One of the common trends in the app development space today is the pattern of microservices and component-based architectures, which when done correctly, gives you ultimate flexibility and scalability where it matters.”

Let’s look at historic patterns and approaches of other RAD platforms: it’s traditionally a monolithic development and implementation that becomes quite rigid over time. This is great for stand-alone applications without a lot of heavy lifting, but when you get into high levels of complexity, you want to be able to scale application components, regardless of dependencies. This is becoming a must-have in enterprise software development, and something Mendix uniquely helps its customers do.

An example of how this works in the real world could be a direct-to-consumer Quote and Bind portal for an insurance customer. These are often highly complex systems, including integrations, underwriting, payment capture, topped off with the need for a great user experience. In traditional app development and in other platforms, this would all be built in one monolithic application, sharing the same hardware, and creating one point of failure.

What Mendix enables customers to do is containerize the aspects of the application into pieces to create independent containers that can scale horizontally or vertically as needed to manage the load. In our example below, we could logically split this into four main components:

  1. The Portal itself where the customers interact
  2. An underwriting component that is deployed as a Mendix App Service
  3. A payment capture component that is deployed as a Mendix App Service
  4. An integration component that ties the Mendix Cloud to the back-end Policy Admin system

Why is this relevant? Well, think of a scenario that we all know is real: you have a large rush of users hitting the app all at once, and the user experience deteriorates and comes to a crawl because of long-running threads in the background and large computations that are stealing memory away from the user’s session. Sure, you could scale the entire application, but scaling an entire app just because one process is slowing performance is an egregious waste of resources.

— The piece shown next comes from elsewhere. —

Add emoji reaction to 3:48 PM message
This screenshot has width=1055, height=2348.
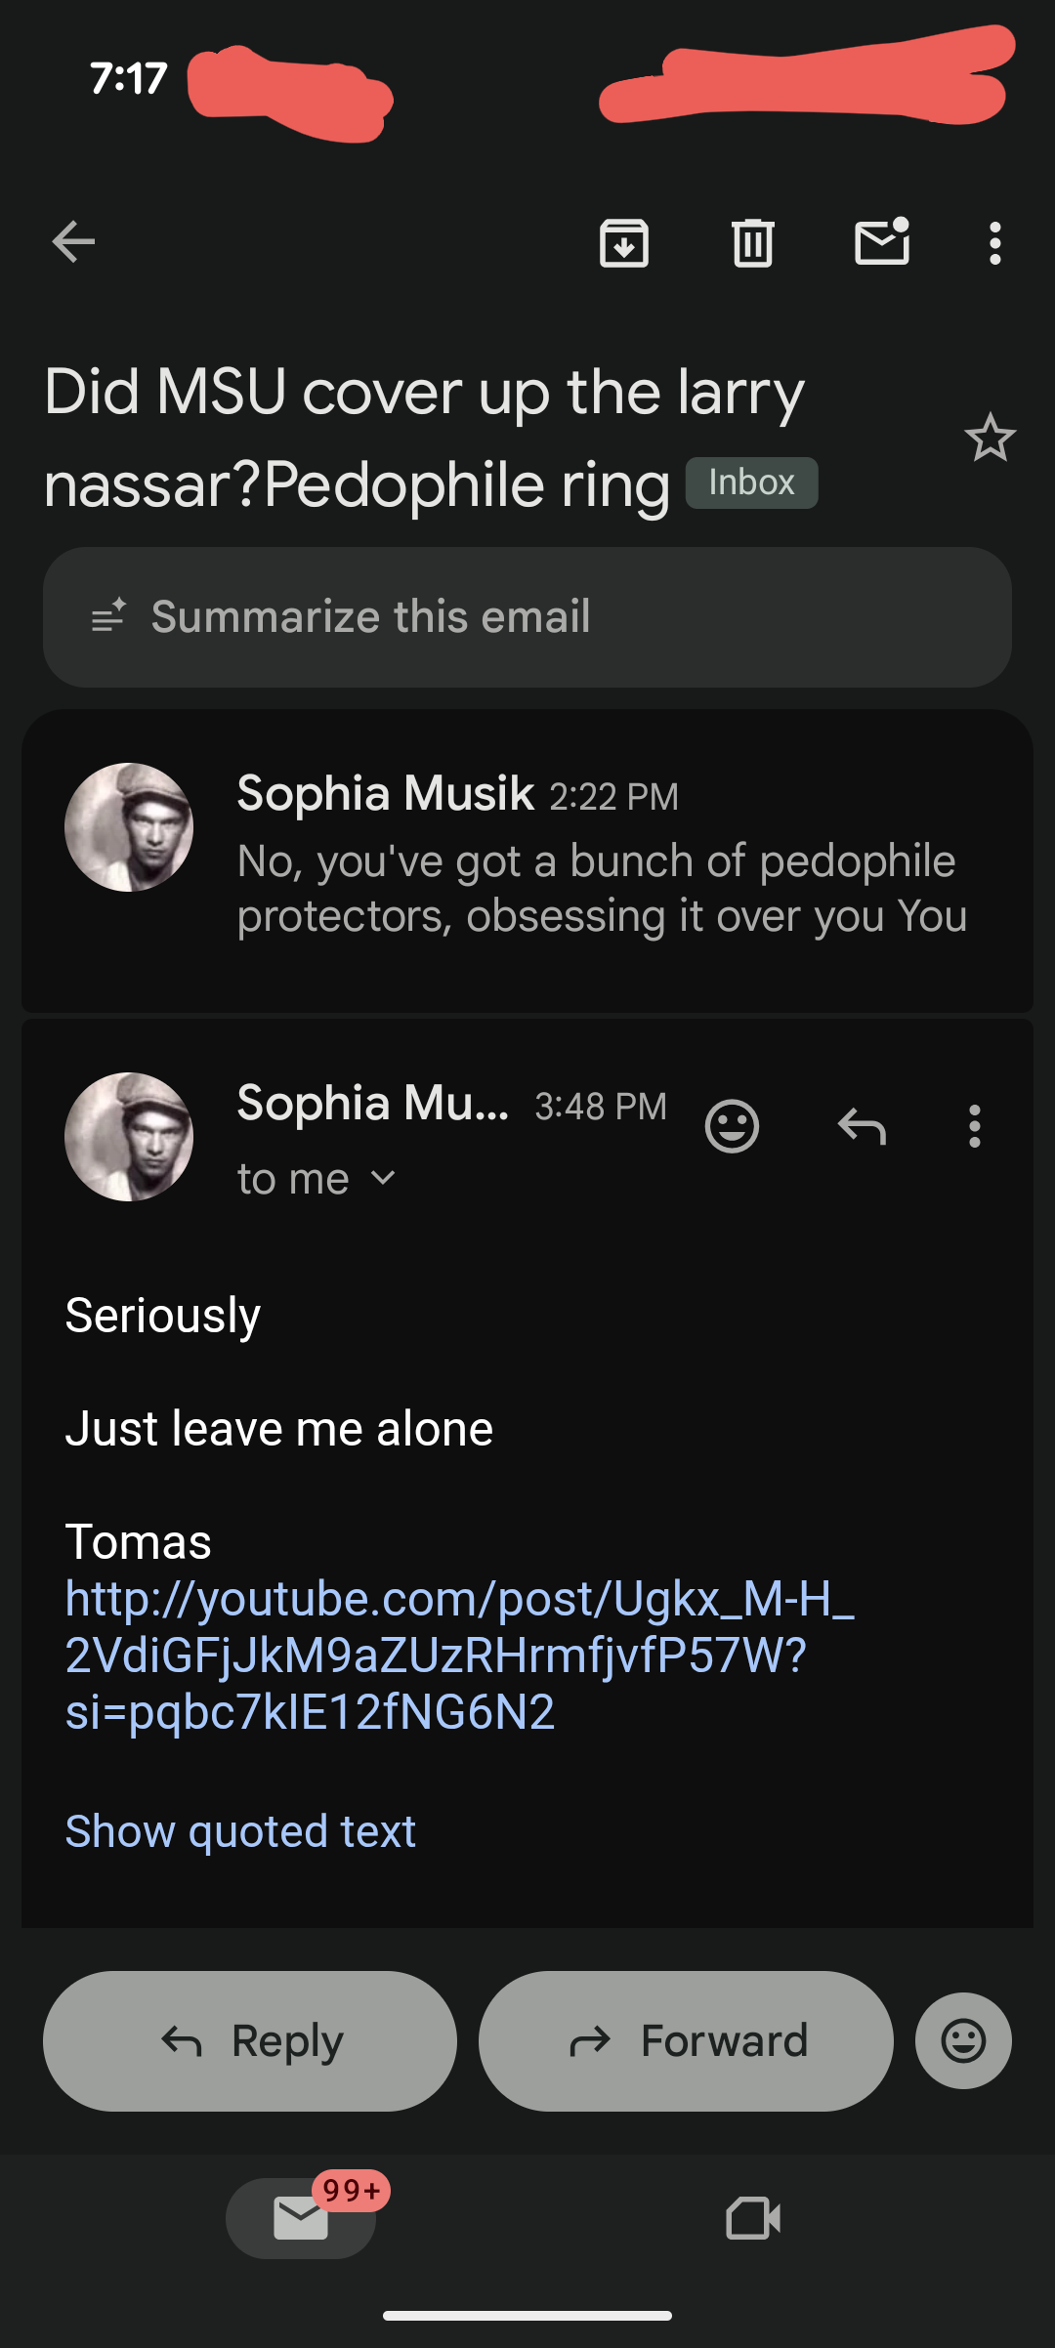(x=732, y=1127)
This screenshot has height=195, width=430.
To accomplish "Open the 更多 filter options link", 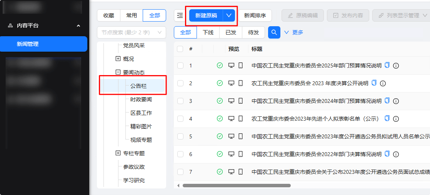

Instead, we could build each component to horizontally scale on the Mendix Cloud as the resources are needed. That way, if the underwriting engine is taking more time than expected and needs extra horsepower, that component can scale up as needed without taking away from the user’s experience. Alternately, if an application has a lot of front end traffic, but not a lot of back end processing, the portal itself can scale to the right level and leave the payment, integration, and underwriting engines alone.

At the end of the day, the adoption of a low-code/high-productivity platform all comes back to time-to-value, cost savings, and the ability to be agile and nimble.”

The architecture also lends itself to an easier ability to remove and replace functionality down the road. If in a couple of years a customer decides they want to buy a brand new underwriting engine, you could replace just that one component without disrupting the entire app ecosystem, which is an incredibly valuable piece of flexibility for long-term success.

At the end of the day, the adoption of a low-code/high-productivity platform all comes back to time-to-value, cost savings, and the ability to be agile and nimble. Paired with the right architectural decisions, you can take low-code applications to the next level and keep the apps running as efficiently as possible.

  • Axel Brink

    If the customer decides to replace one of the components by something else, would you advise to replace the integration method (Mendix App services) too?